L’AMORE PER L’UOMO E TRA GLI UOMINI E’ IL SOGNO DI DIO

Ancora per mettere Gesù alla prova, i farisei pongono la domanda: “Rabbi, qual’ è il più grande comandamento dei 613 precetti della Torah?

Gesù risponde unendo i due comandamenti: “Amerai Adonai con tutto il cuore, con tutta l’anima, con tutte le forze (Dt. 6, 5) e amerai il prossimo come te stesso. Io sono Adonai (Lev. 19,18)”.

La comunità di Giovanni, verso il 100 d.C., nella redazione della lettera, commenta: “Chi infatti non ama il prossimo che vede, non può amare Dio che non vede” (1 Gv. 4, 2) e Sant’Agostino nella De civitate Dei (413-426 d.C.): “L’amore con cui si ama il prossimo non è diverso da quello con cui si ama Dio”.

Dire prossimo significa dire “mi è vicino, mi è accanto” e può essere detto di tutte le persone con cui abitiamo la casa, la città, il paese, il mondo. Di queste persone con cui abitiamo, abbiamo bisogno per vivere. La relazione d’amore converte la distanza in prossimità. Le persone sono singoli volti, differenti, ricchi ognuno di identità e di storia, di pregi e difetti. Ogni persona che mi rivolge lo sguardo è altro da me e,  perché si stabilisca una vera relazione affettiva, deve rimanere altro. Ciò che opera la relazione è rendere l’altro a me vicino e, per l’appunto, prossimo. La stessa relazione comunica un modo differenziato di intesa, più vicino con le persone che amo, più distanziato con amici, conoscenti, concittadini, uomini del mondo.

Quella stessa relazione d’amore si articola storicamente con tre forme di prossimità. La prima è una forma riflessiva verso me stesso, come persona che ama se stessa perché amata e creata a immagine di Dio. Anche in questo caso si opera una breve distanza tra me e me stesso, una zona di rispetto che permette un’autocoscienza animata da una libera accoglienza affettiva, lontana da turbamento, angoscia, depressione.

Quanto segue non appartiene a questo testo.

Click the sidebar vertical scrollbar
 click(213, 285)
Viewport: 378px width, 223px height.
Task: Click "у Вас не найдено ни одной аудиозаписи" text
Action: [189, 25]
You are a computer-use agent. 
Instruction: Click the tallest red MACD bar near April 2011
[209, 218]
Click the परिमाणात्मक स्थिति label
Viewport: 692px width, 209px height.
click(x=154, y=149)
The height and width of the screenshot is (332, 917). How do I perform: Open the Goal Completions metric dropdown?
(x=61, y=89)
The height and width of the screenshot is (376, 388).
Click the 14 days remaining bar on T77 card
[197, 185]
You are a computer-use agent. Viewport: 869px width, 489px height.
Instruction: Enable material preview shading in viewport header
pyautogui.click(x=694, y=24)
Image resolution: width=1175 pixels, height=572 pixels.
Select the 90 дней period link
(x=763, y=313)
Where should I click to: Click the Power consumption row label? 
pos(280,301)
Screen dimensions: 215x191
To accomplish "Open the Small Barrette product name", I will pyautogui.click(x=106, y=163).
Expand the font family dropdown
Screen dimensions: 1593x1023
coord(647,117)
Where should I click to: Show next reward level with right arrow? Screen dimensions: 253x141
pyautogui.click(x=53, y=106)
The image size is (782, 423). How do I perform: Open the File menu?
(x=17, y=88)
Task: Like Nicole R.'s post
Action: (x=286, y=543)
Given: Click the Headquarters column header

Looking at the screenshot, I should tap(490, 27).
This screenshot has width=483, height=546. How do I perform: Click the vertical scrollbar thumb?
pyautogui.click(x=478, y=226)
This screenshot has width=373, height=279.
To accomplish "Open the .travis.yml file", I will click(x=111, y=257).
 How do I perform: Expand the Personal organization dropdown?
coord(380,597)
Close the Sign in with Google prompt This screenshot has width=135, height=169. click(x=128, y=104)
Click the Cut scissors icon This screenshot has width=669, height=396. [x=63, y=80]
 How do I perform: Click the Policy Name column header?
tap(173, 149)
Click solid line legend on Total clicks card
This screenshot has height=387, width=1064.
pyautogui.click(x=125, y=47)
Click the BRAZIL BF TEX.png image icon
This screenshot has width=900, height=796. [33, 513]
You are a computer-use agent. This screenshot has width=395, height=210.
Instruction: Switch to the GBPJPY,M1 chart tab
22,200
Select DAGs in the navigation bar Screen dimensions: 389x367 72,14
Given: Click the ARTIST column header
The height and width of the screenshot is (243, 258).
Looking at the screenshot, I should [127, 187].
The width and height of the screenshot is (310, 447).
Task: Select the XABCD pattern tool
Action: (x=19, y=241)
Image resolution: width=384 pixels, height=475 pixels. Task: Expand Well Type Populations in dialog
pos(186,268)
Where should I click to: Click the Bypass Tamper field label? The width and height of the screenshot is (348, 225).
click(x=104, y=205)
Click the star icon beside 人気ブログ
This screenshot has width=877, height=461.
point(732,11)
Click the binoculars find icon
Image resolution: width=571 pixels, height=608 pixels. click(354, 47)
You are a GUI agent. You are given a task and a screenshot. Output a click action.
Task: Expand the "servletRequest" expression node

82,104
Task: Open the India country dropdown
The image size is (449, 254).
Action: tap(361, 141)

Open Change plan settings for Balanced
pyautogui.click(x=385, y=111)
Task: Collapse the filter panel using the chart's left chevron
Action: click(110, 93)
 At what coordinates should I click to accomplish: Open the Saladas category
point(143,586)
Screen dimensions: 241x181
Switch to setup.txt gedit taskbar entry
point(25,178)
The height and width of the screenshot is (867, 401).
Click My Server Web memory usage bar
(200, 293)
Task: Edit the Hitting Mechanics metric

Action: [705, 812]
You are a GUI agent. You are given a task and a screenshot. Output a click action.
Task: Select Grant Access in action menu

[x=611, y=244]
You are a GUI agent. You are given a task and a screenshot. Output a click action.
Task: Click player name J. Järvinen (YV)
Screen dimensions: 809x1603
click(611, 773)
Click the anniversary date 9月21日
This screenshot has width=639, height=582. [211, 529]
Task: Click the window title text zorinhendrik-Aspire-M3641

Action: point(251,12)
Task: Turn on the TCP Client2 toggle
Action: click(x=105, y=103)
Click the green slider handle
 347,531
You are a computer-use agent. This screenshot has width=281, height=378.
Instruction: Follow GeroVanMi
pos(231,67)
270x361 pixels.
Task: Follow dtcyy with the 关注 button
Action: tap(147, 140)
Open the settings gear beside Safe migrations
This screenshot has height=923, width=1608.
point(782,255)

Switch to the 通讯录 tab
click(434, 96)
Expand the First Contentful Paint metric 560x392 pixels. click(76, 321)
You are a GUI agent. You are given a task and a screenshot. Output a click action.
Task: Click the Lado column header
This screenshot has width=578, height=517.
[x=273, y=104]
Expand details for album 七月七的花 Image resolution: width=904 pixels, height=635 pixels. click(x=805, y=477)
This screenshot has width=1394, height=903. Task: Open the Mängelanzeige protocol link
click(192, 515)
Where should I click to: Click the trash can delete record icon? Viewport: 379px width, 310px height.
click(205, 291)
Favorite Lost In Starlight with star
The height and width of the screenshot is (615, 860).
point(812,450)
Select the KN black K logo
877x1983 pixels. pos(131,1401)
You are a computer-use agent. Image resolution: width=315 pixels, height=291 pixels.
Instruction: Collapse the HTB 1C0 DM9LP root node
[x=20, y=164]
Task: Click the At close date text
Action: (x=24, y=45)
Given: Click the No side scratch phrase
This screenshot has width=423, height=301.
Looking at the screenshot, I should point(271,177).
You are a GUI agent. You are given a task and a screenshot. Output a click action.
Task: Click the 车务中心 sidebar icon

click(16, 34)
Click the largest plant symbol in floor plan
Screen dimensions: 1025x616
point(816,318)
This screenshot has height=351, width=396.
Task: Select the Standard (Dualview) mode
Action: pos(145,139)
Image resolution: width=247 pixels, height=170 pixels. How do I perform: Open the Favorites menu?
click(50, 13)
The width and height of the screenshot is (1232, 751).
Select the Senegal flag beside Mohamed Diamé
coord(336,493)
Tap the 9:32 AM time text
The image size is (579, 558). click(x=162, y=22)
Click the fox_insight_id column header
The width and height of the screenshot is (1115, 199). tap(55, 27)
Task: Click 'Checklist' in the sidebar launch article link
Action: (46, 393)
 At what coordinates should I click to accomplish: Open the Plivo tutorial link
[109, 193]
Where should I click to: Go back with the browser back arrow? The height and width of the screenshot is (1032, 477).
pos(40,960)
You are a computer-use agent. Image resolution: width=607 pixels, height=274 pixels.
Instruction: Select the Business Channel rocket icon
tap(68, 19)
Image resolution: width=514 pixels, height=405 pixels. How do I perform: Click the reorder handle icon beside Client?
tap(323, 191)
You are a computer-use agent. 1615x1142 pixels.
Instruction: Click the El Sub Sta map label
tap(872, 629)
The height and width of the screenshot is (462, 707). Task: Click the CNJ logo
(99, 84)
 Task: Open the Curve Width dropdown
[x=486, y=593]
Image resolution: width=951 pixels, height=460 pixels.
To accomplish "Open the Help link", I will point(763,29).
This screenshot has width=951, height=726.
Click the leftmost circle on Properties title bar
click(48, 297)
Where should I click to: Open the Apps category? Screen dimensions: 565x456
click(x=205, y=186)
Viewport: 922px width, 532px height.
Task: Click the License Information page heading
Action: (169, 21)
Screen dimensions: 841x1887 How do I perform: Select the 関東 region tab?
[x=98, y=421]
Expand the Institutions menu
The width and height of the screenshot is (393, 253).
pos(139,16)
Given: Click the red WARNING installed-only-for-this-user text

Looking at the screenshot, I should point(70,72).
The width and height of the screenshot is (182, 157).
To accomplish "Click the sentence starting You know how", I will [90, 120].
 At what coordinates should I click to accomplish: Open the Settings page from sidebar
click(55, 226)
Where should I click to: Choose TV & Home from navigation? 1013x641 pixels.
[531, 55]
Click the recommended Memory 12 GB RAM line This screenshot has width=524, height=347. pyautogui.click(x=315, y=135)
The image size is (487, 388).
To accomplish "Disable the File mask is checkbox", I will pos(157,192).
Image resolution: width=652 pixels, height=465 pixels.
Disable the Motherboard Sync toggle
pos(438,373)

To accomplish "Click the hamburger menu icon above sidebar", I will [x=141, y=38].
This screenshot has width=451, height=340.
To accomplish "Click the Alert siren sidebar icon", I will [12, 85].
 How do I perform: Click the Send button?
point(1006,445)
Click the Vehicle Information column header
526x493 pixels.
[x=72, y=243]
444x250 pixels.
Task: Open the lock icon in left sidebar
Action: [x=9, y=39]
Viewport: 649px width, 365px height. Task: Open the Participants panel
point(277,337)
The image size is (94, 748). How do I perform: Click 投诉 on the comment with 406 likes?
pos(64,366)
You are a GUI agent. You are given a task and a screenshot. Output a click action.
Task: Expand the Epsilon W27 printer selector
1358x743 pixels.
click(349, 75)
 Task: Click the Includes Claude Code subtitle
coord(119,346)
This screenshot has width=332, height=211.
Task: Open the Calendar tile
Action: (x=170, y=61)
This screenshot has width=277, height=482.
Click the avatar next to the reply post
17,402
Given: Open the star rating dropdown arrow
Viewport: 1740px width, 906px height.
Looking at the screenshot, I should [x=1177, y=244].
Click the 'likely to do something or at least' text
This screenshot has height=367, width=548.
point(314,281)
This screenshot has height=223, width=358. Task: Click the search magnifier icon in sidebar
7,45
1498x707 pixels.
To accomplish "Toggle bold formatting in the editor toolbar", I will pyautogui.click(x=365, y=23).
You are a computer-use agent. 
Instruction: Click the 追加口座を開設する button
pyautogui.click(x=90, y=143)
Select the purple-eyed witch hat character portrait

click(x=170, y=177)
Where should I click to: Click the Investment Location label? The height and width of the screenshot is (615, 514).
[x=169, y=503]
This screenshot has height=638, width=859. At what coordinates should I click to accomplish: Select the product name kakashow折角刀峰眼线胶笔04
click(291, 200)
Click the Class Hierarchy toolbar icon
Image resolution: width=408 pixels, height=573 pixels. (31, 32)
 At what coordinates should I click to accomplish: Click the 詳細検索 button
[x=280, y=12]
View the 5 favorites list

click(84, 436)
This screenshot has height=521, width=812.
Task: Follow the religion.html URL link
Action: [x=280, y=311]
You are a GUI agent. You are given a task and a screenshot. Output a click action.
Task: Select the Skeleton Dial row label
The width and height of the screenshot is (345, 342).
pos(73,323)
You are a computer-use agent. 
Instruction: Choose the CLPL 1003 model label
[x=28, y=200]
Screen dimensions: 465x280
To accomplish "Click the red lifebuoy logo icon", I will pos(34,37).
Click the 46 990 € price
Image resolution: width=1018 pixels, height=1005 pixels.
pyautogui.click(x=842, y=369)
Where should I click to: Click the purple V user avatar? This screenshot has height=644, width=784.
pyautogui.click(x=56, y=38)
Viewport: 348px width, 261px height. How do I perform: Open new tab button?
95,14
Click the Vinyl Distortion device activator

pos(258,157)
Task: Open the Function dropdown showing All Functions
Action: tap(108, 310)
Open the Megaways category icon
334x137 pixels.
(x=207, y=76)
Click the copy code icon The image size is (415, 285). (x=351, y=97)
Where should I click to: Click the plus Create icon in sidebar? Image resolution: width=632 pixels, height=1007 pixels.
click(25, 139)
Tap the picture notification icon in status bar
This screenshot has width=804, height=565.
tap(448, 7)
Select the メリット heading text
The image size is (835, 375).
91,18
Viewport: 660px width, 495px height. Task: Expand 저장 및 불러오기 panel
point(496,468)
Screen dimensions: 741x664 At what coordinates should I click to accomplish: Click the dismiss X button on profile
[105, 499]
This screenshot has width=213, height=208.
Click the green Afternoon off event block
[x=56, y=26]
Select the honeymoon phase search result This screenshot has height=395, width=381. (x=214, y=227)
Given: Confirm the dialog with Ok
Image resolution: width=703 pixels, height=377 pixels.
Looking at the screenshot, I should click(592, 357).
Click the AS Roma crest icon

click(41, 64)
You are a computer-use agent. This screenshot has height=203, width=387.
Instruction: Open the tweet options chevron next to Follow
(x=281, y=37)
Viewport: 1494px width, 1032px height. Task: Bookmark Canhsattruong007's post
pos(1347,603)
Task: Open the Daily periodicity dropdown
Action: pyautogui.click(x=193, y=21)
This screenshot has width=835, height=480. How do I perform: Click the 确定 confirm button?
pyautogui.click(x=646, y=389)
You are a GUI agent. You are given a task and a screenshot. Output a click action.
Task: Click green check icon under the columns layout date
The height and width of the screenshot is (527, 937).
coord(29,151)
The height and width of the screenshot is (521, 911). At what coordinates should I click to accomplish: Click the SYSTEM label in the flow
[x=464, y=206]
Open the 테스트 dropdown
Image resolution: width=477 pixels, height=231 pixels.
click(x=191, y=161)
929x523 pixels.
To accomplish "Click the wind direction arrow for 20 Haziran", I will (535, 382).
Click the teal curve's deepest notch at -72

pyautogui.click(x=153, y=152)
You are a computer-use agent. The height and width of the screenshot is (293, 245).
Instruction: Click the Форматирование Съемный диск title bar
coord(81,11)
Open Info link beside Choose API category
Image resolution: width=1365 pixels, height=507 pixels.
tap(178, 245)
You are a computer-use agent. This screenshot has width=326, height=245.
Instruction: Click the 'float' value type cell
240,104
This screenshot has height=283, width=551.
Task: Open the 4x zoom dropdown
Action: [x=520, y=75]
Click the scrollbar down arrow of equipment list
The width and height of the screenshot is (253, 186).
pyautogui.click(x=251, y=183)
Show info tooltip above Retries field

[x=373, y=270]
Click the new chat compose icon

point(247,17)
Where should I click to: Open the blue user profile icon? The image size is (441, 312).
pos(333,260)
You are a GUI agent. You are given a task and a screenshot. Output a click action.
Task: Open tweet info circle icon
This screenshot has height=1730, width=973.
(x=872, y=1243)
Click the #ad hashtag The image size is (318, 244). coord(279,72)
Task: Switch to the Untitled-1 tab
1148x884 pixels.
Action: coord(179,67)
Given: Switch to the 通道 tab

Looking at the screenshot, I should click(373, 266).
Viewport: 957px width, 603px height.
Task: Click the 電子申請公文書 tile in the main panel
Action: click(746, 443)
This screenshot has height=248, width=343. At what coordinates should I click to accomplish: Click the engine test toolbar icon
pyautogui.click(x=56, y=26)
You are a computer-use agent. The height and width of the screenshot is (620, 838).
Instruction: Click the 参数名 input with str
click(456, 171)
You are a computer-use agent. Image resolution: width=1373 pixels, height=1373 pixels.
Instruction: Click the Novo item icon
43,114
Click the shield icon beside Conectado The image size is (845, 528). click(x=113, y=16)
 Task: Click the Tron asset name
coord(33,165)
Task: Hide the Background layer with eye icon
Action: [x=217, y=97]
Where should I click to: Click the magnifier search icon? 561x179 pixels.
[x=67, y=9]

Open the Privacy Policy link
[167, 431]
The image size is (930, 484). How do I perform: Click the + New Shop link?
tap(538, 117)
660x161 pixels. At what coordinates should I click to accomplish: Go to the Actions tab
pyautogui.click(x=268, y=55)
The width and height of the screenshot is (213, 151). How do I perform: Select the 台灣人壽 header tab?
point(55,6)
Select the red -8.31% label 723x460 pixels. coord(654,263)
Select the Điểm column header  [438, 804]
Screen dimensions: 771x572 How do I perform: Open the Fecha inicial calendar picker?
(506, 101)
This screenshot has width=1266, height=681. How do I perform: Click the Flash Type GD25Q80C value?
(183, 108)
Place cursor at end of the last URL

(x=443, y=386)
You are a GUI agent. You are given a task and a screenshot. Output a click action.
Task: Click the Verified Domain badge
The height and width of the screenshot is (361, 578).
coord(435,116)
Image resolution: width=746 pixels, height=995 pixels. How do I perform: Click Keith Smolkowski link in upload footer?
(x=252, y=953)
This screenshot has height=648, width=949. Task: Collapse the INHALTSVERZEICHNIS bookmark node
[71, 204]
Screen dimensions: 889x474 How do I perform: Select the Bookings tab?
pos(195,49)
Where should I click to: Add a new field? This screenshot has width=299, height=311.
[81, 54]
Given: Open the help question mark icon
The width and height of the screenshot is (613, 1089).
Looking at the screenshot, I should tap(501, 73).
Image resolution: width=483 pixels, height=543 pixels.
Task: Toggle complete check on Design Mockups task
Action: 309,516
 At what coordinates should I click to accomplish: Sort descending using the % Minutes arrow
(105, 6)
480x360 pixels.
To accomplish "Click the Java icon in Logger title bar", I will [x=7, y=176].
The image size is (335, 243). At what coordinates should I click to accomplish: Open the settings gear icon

La seconda forma di prossimità è dialogica verso e davanti agli altri. Nel caso dico a me stesso: “Tieni conto che davanti a te c’è un volto, ci sono dei volti, esseri umani come te, che meritano tutta la cura che tu hai per te stesso”. Si potrebbe riformulare il comandamento così: ama il prossimo tuo, è un altro te stesso.

La terza relazione è una relazione creaturale verso tutto il creato a noi affidato. Tale relazione modifica l’atteggiamento da consumistico-distruttivo in un atteggiamento di rispetto e cura.

Questa complessa realtà di forme richiede, da parte di ciascuno di noi, “l’arte di amare” e, si sa, l’arte è educazione e formazione di una attitudine attraverso l’esercizio. E’ abbastanza curioso che mentre ciascuno di noi si impegna a imparare mestiere, modelli di cura, progettazione e messa in opera di quasi tutto di ciò che fa la nostra storia, spesso dimentica l’arte di amare, con l’ingenua presunzione di saper amare per movimento spontaneo.

Queste tre forme di prossimità vivono e operano sotto il cielo della misericordia. Merita proprio oggi, 29 ottobre 2017, ricordare Lutero che, 500 anni fa il 31 ottobre 1517, affisse – storia e leggenda! – alla porta della chiesa del castello di Wittemberg le 95 tesi sulla necessaria riforma della Chiesa. Pieno di fede e di tormenti non riconosce più “l’arte di amare” di questa sua Chiesa, incorsa in una serie di leggi non ispirate all’amore, ma ad un concetto di giustizia severa e a volte inquinate da ingiustizia, che quasi quasi stabiliscono delle “polizze” a vita per l’incontro con Dio. Lutero conserva una visione semplice e veritiera del sapersi amato da Dio: “La misericordia di Dio è come il cielo che rimane sempre fermo sopra di noi. Sotto questo tetto siamo al sicuro dovunque ci troviamo”.

Se poi volessimo allargare la riflessione all’oggi, vale la pena di leggere l’ultimo scritto di Alessandro D’Avenia: “Ogni storia è una storia d’amore”. (Mondadori)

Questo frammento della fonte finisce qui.